• [Exercise aim]
Exactly as they stand, copy the lines from the one containing "Given: Open the on-screen keyboard icon" to the final line of the data; leave out the pictures.

Records from a data collection
_ _ _ _ _ _ _

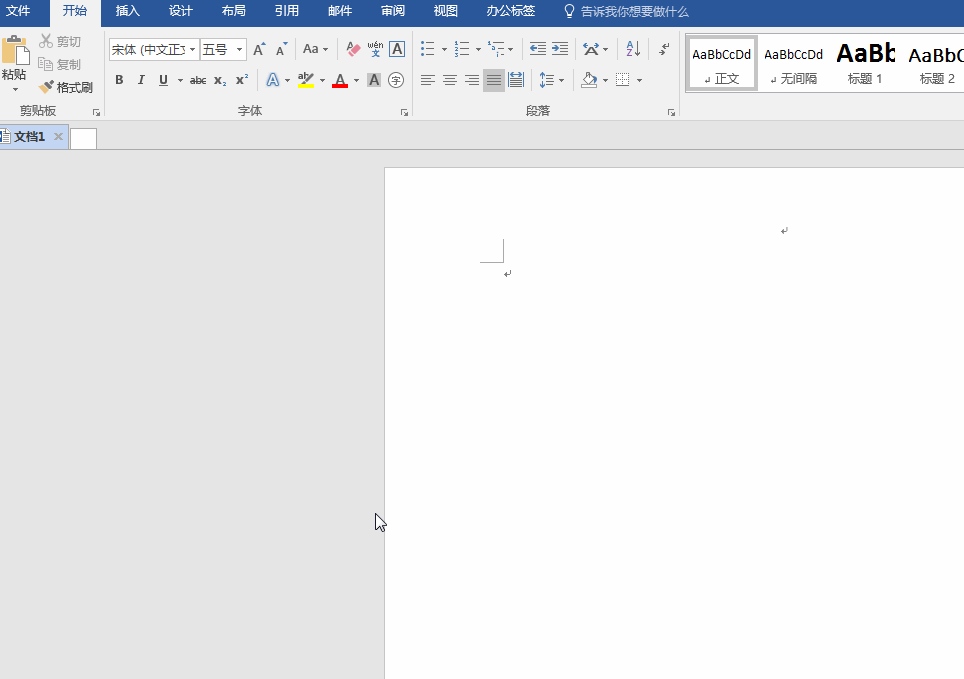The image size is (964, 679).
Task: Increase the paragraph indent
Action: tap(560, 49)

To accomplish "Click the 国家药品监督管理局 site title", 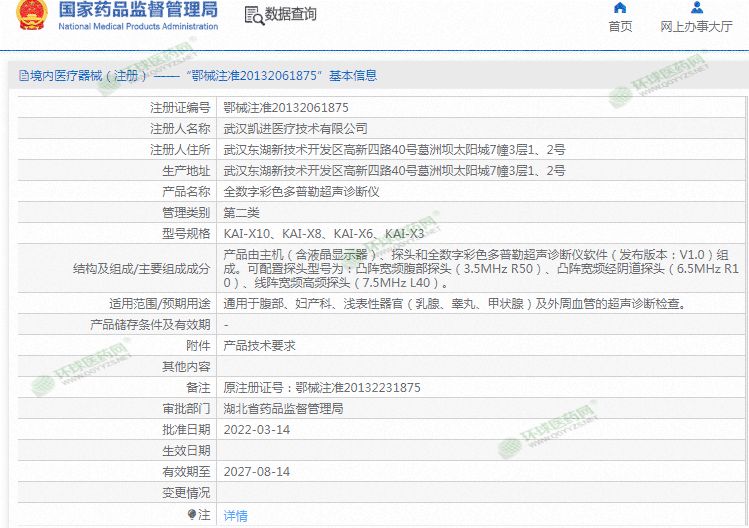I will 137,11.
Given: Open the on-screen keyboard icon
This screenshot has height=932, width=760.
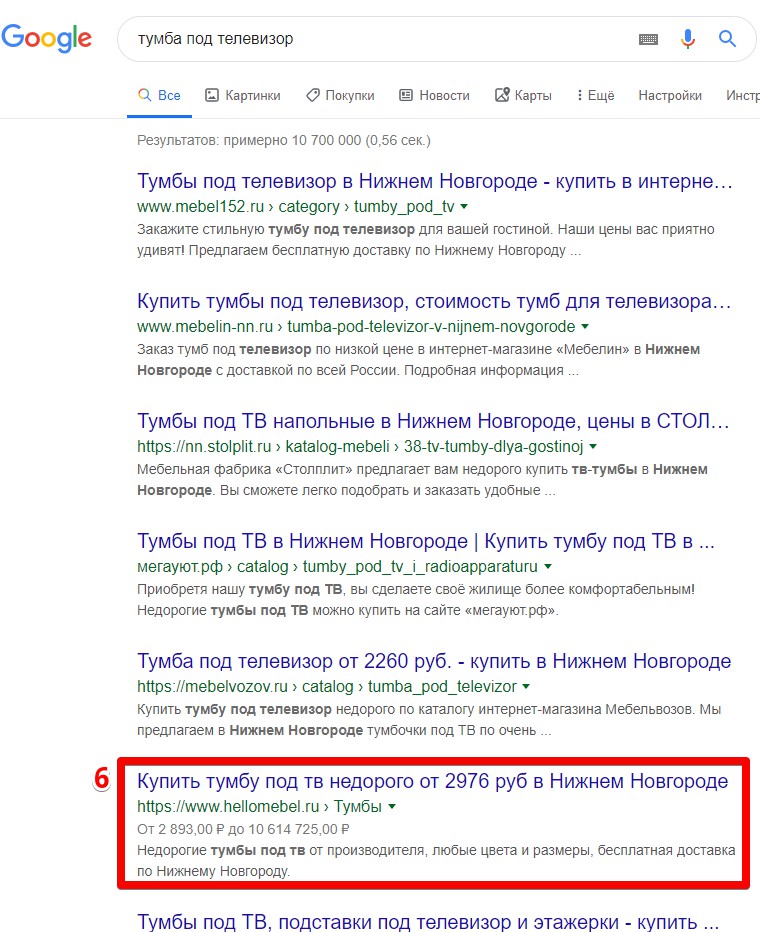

_ _ _ _ _ _ _

• [Finished exercise]
Given: Open the on-screen keyboard icon
This screenshot has height=932, width=760.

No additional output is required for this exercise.